"What we call a 'migrant crisis,' is actually a crisis
of global injustice caused by war, poverty, and inequality," said Global
Justice Now director Nick Dearden, introducing a new briefing that draws
attention to the multiple crises that are actually forcing people to relocate
and calls for "free movement for everyone."
The document explains "Framing the increased flow of
people fleeing war and poverty as a 'migrant crisis' misses the point. It
assumes that it is the arrival of these people, rather than the situations they
are trying to escape, that is the problem." Cracking down on the migrants
themselves is "not the solution," Global Justice Now declares. "Rich
countries, with the help of the highly profitable security industry, have tried
their best to use cruel migration controls, fences, walls and even guns to
force people to accept lives of violence and destitution," the briefing
says. "This is not the solution. No matter how high the walls of Fortress
Europe become, the only way to solve this problem is to deal with its root
causes."
┄┄┄┄┄┄┄┄┄┄
▶ [Tasks for this exercise]
A - According to the passage on the Global Justice Now migration briefing, why does calling the movement of people a "migrant crisis" miss the point? Answer in one to three sentences.
B - Translate this sentence from the passage on the Global Justice Now migration briefing into Spanish: "It assumes that it is the arrival of these people, rather than the situations they are trying to escape, that is the problem."
C - Resume the passage on the Global Justice Now migration briefing, picking up after its last sentence.

▶ [Supplied information]
┄┄┄┄┄┄┄┄┄┄
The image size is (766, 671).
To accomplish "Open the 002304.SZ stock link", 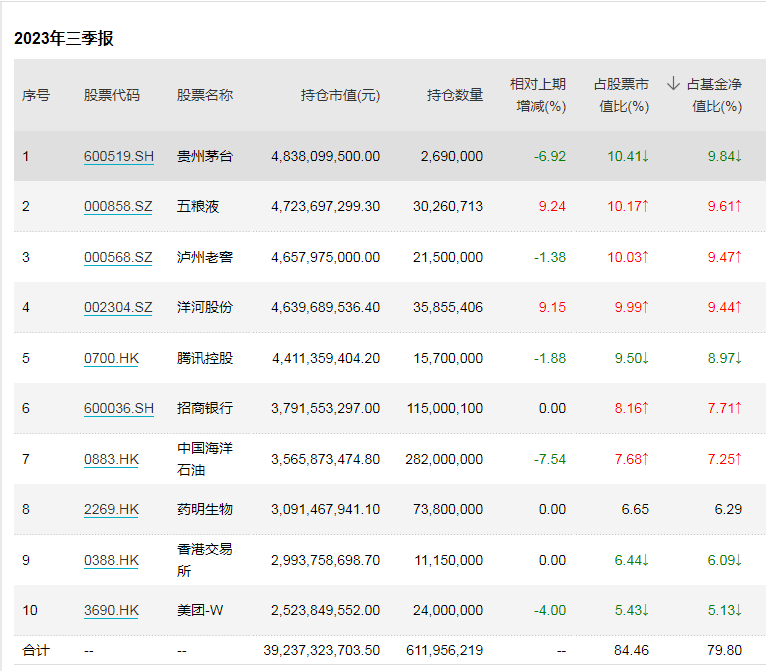I will coord(118,307).
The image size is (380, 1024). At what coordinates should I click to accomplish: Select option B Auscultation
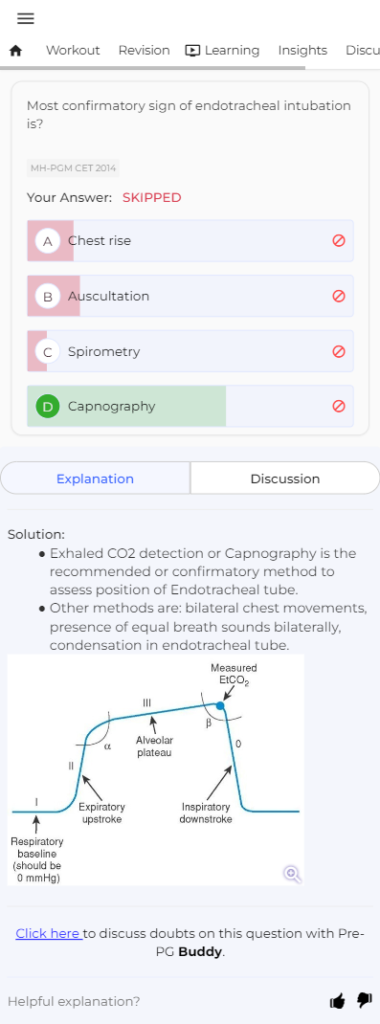coord(190,296)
┄┄┄┄┄┄┄┄┄┄
▶ [Answers for this exercise]
A - The briefing says this framing treats the arrival of these people as the problem. It ignores the situations they are fleeing: war, poverty, and inequality. In the briefing's view, those situations are the real crisis.

B - Da por sentado que el problema es la llegada de estas personas, y no las situaciones de las que intentan escapar.

C -
Global Justice Now director Nick Dearden added: "To
demonize those making a rational choice on the part of themselves, their family
and their community, obscures the truth. Migration is bringing those of us in
Europe face to face with the reality of the brutal and unjust world our leaders
have constructed." e Instead of "pulling up the drawbridge” he called
for "free movement for everyone."
Alex Scrivener, the author of the briefing and GJN policy
officer, pointed out not to do so amounts to "apartheid on a global scale."
He continued, "It's unacceptable that people from rich countries are free
to go almost anywhere in the world while people from the global south are
denied freedom of movement, even when they are fleeing war and extreme poverty.
A right that only exists for the rich it not a right at all. There's one rule
for 'expat' Europeans and North Americans and another for the rest of the
world."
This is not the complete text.